A nossa cultura, felizmente, impediu que houvesse aqui algo semelhante à horrenda Guerra Civil Espanhola, em que igualmente os compatriotas voaram aos pescoços uns dos outros, resultando em um morticínio que serviu de prévia da Segunda Guerra Mundial. Aqui aposentamos os subversivos antes de enxotá-los. E os mandamos para Paris, não para o fundo do mar. Felizmente.
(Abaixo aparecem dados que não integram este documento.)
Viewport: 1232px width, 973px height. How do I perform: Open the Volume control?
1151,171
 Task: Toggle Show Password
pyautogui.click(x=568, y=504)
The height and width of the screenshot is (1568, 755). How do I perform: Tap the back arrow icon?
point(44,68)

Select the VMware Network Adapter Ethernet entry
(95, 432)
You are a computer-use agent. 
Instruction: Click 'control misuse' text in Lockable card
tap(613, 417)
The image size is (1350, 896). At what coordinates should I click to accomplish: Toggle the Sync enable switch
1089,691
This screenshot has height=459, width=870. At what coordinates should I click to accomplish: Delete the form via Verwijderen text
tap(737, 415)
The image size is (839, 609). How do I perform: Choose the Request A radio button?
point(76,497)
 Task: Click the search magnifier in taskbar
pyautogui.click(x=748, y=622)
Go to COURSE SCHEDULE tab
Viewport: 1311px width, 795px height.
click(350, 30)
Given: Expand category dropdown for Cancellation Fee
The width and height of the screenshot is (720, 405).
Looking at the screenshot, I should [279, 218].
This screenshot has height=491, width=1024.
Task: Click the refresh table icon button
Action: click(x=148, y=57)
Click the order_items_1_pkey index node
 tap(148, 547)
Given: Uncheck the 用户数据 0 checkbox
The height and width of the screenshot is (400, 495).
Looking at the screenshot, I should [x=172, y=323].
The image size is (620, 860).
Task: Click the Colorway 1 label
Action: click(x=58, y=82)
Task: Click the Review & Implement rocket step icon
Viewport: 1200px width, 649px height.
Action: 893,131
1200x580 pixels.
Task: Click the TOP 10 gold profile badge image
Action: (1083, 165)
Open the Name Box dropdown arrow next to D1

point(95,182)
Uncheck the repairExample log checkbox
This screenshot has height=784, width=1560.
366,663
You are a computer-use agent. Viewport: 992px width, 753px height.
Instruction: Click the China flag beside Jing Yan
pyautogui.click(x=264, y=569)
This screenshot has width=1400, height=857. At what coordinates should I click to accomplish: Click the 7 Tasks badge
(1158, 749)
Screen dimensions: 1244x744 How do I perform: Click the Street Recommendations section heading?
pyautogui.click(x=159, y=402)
A grita da extrema-esquerda (incluindo aí a “extrema-imprensa”) contra as comemorações do 31 de março é outro ressurgimento desta mentalidade de guerra, desta mentalidade partidária, como se tivéssemos ainda a União Soviética e os Estados Unidos às vésperas de trocar bombas atômicas. A data de 31 de março de 1964 foi uma derrota política para a esquerda, e isto para eles já é algo a chorar, espernear e gritar. Basta ver como tratam hoje o impeachment de Dilma. Tudo é “golpe”, mesmo quando ocorre literalmente, como nos dois casos, a pedidos da população. Mas as torturas, os “desaparecimentos”, o terrorismo, os sequestros, as bombas, toda a parte realmente trágica daquele período da nossa História não veio diretamente do 31 de março mais que teria vindo do Comício da Central de Jango. Seria, realmente, péssima ideia comemorar o AI-5, ainda que se possa perfeitamente defender que tenha sido necessário no momento, dado o perigo da guerrilha comunista, apoiada e financiada do estrangeiro. Mas foi uma tragédia. O 31 de março não. Não houve mortes então. Não houve tortura, não houve bombas em aeroportos ou em portas de quartéis. Isso tudo veio depois. O 31 de março foi uma tentativa de – para usar uma palavra da moda – “livramento”, que infelizmente gorou. Pode ser comemorado, pode ser lamentado, mas certamente não faz sentido algum tratá-lo como a esquerda o trata, como se naquele momento – e não no AI-5 – se houvessem aberto as portas do inferno. Não; elas já estavam abertas, e continuaram ainda por muito tempo. Hoje dele ardem brasinhas na Coreia do Norte e em Cuba, com uma ou outra oculta na Nicarágua ou soltando fétida fumaça na Venezuela. Mas, felizmente, o inferno do Século 20 e de seus confrontos sanguinários entre ideologias ficou decididamente para trás. A História agora, como disse o “subversivo Marques”, só se repete como farsa.